_Data shown_.
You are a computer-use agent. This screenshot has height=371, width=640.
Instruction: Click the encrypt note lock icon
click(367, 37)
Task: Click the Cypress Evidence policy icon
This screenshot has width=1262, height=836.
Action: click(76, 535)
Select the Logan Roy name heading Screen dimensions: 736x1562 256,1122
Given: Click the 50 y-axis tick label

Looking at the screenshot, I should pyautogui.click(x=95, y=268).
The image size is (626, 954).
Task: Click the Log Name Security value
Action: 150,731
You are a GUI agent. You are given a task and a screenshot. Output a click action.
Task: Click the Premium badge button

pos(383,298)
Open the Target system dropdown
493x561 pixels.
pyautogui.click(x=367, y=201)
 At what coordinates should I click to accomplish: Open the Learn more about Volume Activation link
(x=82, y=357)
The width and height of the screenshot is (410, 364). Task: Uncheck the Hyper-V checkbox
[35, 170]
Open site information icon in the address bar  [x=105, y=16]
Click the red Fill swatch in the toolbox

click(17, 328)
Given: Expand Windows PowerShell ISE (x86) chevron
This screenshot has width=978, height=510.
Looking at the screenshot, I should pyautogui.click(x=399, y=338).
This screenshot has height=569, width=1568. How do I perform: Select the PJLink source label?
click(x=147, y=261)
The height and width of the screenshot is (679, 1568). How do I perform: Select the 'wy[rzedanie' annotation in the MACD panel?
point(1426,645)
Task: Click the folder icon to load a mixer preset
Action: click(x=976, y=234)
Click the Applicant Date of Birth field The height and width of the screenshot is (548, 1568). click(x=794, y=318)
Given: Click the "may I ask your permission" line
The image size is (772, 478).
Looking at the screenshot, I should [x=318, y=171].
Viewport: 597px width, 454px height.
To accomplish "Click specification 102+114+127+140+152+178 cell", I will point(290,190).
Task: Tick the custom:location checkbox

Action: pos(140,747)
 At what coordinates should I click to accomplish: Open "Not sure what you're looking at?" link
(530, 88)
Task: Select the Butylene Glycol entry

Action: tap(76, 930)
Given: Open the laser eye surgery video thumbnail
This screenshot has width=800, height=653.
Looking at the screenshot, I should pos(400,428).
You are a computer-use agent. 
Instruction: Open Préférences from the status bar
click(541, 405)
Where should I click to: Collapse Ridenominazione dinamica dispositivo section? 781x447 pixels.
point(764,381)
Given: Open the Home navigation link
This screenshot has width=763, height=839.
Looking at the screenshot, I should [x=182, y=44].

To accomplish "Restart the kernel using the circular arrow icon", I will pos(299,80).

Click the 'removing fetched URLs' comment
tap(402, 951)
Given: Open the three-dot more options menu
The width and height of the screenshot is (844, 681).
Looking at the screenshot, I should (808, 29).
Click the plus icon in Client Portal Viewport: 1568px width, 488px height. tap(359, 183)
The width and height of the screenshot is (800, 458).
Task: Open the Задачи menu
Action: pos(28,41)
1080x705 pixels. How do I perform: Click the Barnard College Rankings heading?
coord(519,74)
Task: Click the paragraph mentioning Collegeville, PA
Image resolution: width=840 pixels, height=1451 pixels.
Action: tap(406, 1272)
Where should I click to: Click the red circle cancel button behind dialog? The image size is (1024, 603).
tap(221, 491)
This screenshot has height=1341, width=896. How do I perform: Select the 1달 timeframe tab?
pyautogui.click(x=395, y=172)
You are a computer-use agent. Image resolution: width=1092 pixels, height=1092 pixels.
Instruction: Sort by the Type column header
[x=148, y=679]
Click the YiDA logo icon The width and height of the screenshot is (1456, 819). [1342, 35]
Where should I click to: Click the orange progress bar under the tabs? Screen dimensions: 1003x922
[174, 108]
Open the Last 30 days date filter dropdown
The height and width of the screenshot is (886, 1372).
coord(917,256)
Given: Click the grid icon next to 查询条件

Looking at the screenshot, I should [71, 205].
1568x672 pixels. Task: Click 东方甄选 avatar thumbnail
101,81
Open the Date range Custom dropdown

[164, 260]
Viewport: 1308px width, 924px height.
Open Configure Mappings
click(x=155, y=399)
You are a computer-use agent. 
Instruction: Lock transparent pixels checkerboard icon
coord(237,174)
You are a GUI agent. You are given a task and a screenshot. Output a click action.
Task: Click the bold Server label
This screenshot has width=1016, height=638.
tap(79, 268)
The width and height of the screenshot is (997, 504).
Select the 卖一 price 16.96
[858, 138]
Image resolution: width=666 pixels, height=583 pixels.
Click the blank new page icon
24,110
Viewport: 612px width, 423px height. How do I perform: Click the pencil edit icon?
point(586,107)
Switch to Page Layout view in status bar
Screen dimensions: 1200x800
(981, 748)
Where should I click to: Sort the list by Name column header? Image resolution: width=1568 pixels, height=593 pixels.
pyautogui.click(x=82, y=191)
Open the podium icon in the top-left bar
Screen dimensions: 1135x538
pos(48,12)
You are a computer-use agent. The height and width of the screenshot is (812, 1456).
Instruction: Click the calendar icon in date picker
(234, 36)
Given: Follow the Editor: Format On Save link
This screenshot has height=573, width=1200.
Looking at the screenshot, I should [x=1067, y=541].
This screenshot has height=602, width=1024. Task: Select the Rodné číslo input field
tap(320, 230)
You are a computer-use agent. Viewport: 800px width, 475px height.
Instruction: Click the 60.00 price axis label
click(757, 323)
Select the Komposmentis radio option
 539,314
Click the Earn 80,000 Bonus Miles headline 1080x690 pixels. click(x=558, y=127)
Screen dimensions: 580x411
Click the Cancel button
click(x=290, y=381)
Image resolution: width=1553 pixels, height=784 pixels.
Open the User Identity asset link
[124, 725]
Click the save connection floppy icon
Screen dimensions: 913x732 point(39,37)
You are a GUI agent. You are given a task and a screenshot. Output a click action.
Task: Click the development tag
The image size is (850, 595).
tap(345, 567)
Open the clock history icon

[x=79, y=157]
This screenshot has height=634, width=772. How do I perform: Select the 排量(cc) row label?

_Work instruction_. Copy exactly. The range runs from the line containing "Image resolution: width=666" through the last line of the data.

_Solution to the problem_.
Image resolution: width=666 pixels, height=583 pixels.
Click the blank new page icon
24,110
Viewport: 612px width, 423px height. How do I perform: Click the pencil edit icon?
point(586,107)
Switch to Page Layout view in status bar
Screen dimensions: 1200x800
(981, 748)
Where should I click to: Sort the list by Name column header? Image resolution: width=1568 pixels, height=593 pixels.
pyautogui.click(x=82, y=191)
Open the podium icon in the top-left bar
Screen dimensions: 1135x538
pos(48,12)
You are a computer-use agent. The height and width of the screenshot is (812, 1456).
Instruction: Click the calendar icon in date picker
(234, 36)
Given: Follow the Editor: Format On Save link
This screenshot has height=573, width=1200.
Looking at the screenshot, I should [x=1067, y=541].
This screenshot has height=602, width=1024. Task: Select the Rodné číslo input field
tap(320, 230)
You are a computer-use agent. Viewport: 800px width, 475px height.
Instruction: Click the 60.00 price axis label
click(757, 323)
Select the Komposmentis radio option
 539,314
Click the Earn 80,000 Bonus Miles headline 1080x690 pixels. click(x=558, y=127)
Screen dimensions: 580x411
Click the Cancel button
click(x=290, y=381)
Image resolution: width=1553 pixels, height=784 pixels.
Open the User Identity asset link
[124, 725]
Click the save connection floppy icon
Screen dimensions: 913x732 point(39,37)
You are a GUI agent. You are given a task and a screenshot. Output a click action.
Task: Click the development tag
The image size is (850, 595).
tap(345, 567)
Open the clock history icon

[x=79, y=157]
This screenshot has height=634, width=772. How do I perform: Select the 排量(cc) row label?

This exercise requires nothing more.